The global currency market is worth an estimated $5 trillion daily and this makes it the biggest decentralised market in the world. While it is a global market, it is largely located in London and New York. At no point in the history of global currency trading was there much talk of collusion, but that changed in 2006. The reasons this was never a factor was the real-time trading of the markets and the transparency in forex rates. Since so many banks are involved, it becomes very difficult (impossible) for any single entity to influence the markets in a substantial way. There are also the thin margins enjoyed by forex traders.

Citicorp Collusion Nets $412 Million in Profits

The absence of supervision by government authorities was notable and banks only reported daily benchmark rates. It must be borne in mind that forex trading generates substantial revenues for banks. In the 6-year spell between 2008 and 2014 forex revenues from ten of the world’s largest banks amounted to as much as $22 billion per annum. Collusion became possible because several of the biggest banks control so much of the market, and working together for their common interests became a priority. Citicorp admitted to wrongdoing and made profits in the region of $412 million at minimum. That figure is substantial, but it pales in comparison to the $1.2 billion generated by the owners of the largest banks. The cartel disempowered traders in the FX markets since they rigged the market.

How Did Collusion Take Place with Currency Traders at Big Banks?

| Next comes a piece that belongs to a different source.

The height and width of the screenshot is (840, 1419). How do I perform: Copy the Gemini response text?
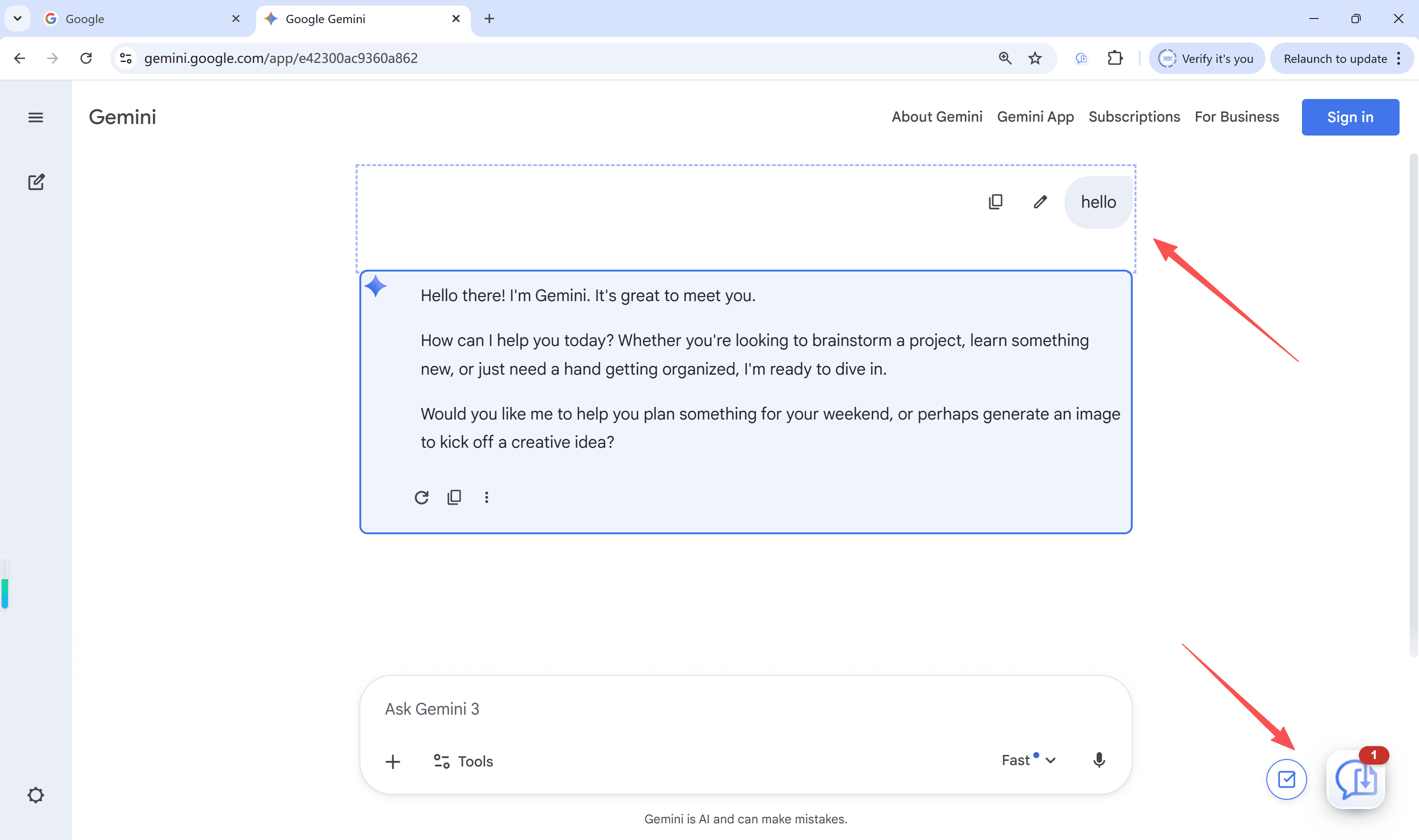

It’s all a numbers game with forex trading. The smallest manipulation of rates at huge volumes can generate substantial profits. A select group of traders at big banks work to manipulate forex rates by taking large positions. These positions are far greater than what is required for their traders’ currency needs. This was followed in part by collusion with groups of traders (real-time messaging/texting) in chat rooms in the 60 seconds that forex rates were being fixed. This would allow traders to get a fix on trading volumes and profit accordingly.

UBS of Switzerland tried to gain leniency from the United Kingdom, United States and various authorities for its forex malfeasance. Criminal probes have since been opened all over the world, various high level forex traders have been dismissed and criminal charges are being filed. 11 civil penalties have been levelled against 6 banks by Swiss, U.K. and U.S. regulatory authorities. The penalties total $4.33 billion and the banks include: HSBC, RBS, Bank of America, JPMorgan and Citicorp. Many of these banks have been in closed-door discussions with the US DOJ about price-fixing and criminal conduct. Even Barclays Bank is being investigated for its part in price-fixing. All of these banks must now face civil and criminal charges for their role in manipulating the currency markets.

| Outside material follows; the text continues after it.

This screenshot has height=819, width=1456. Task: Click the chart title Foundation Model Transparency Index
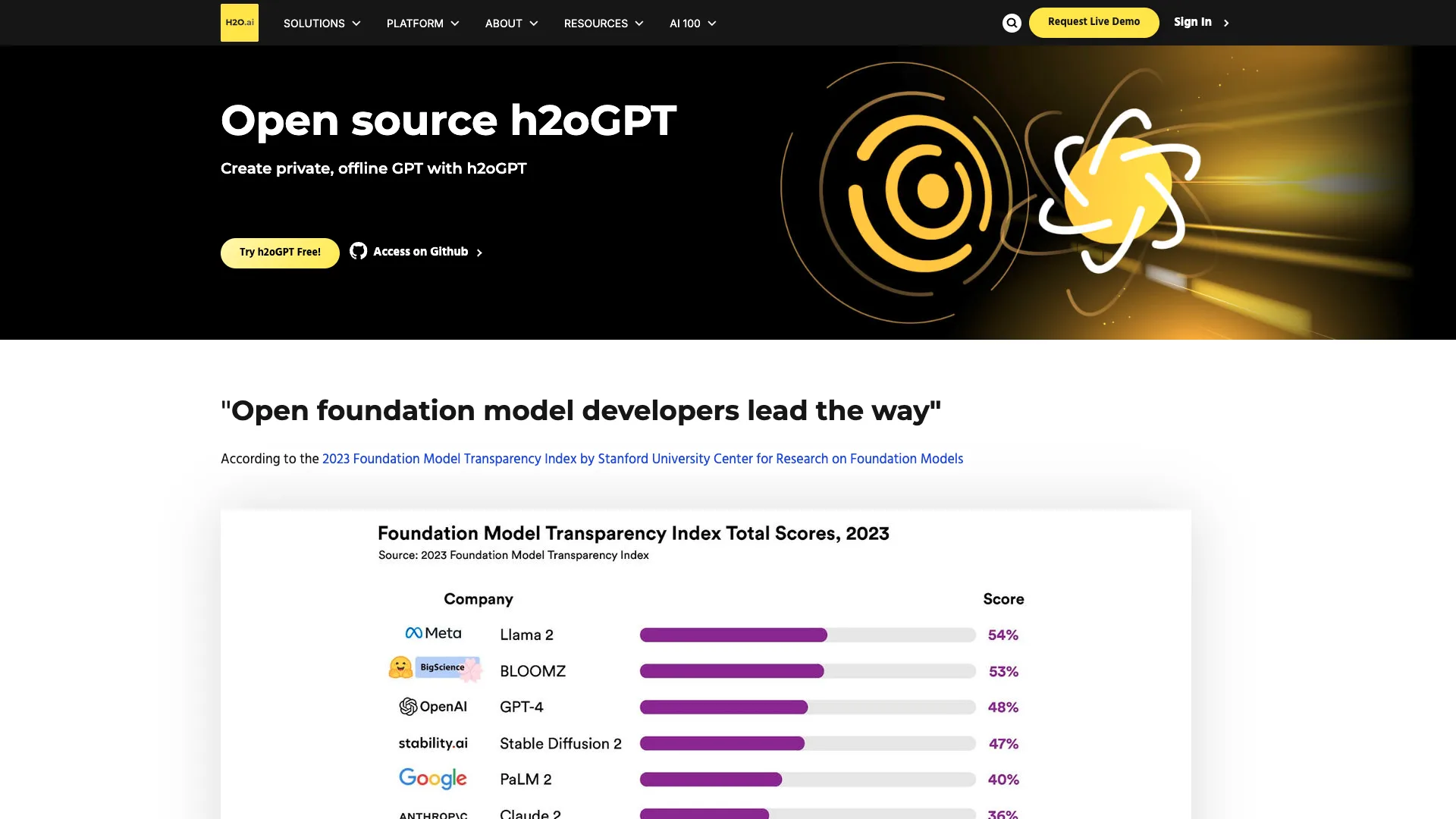tap(633, 534)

Ways of Reducing Collusion in the Currency Markets

It is evident from the structure of global currency trading that a handful of the biggest banks in the world are powerful enough to rig the system in their favour. This gives credence to the concerns shared by traders and regulators. As it stands, the loopholes that are evident are significant enough to allow for price fixing and manipulation. As long as these ‘chat rooms’ between traders are closed currency markets will be harder to manipulate. A culture of ‘If you ain’t cheating, you ain’t trying‘ was the mantra of big banks like Barclays where price-fixing was rife. This distortion is likely to continue in some fashion or other, but further decentralisation of currency trading is clearly the solution to price manipulation.

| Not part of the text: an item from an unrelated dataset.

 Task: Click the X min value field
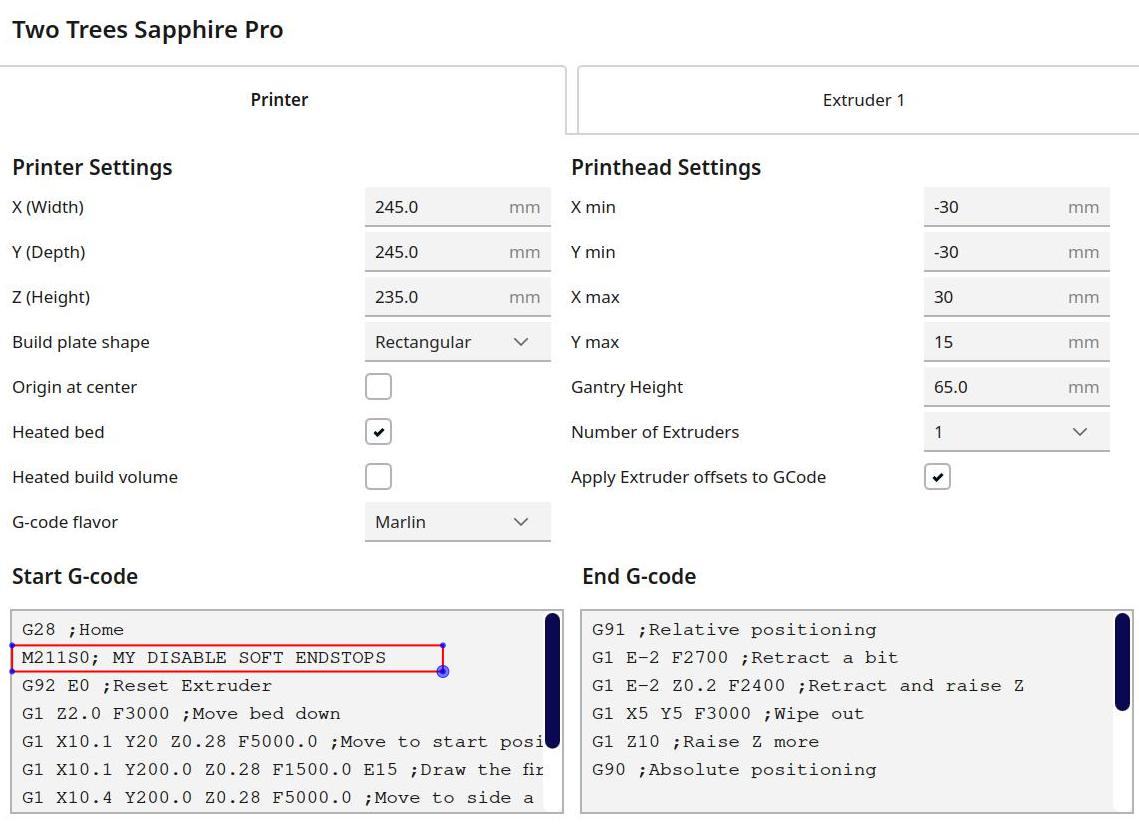click(x=1016, y=207)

Previously, there was a 4pm fix in London and there was a 30 second window (now it is 5 minutes) where institutions could take a snapshot of the market. This price fix is an important yardstick in currency trading. Other financial institutions use this fix when taking orders. Traders can then place orders before an event, knowing that an event will take place later that day. The price increase ensures that the trader will generate a profit. It must always be remembered that individual trades do not impact a currency’s value. However, trades placed simultaneously (collusion) have a large impact on market prices. When traders place orders at specific times, it is possible for prices to move sharply. The objective therefore is more regulation, accountability and decentralization of currency trading.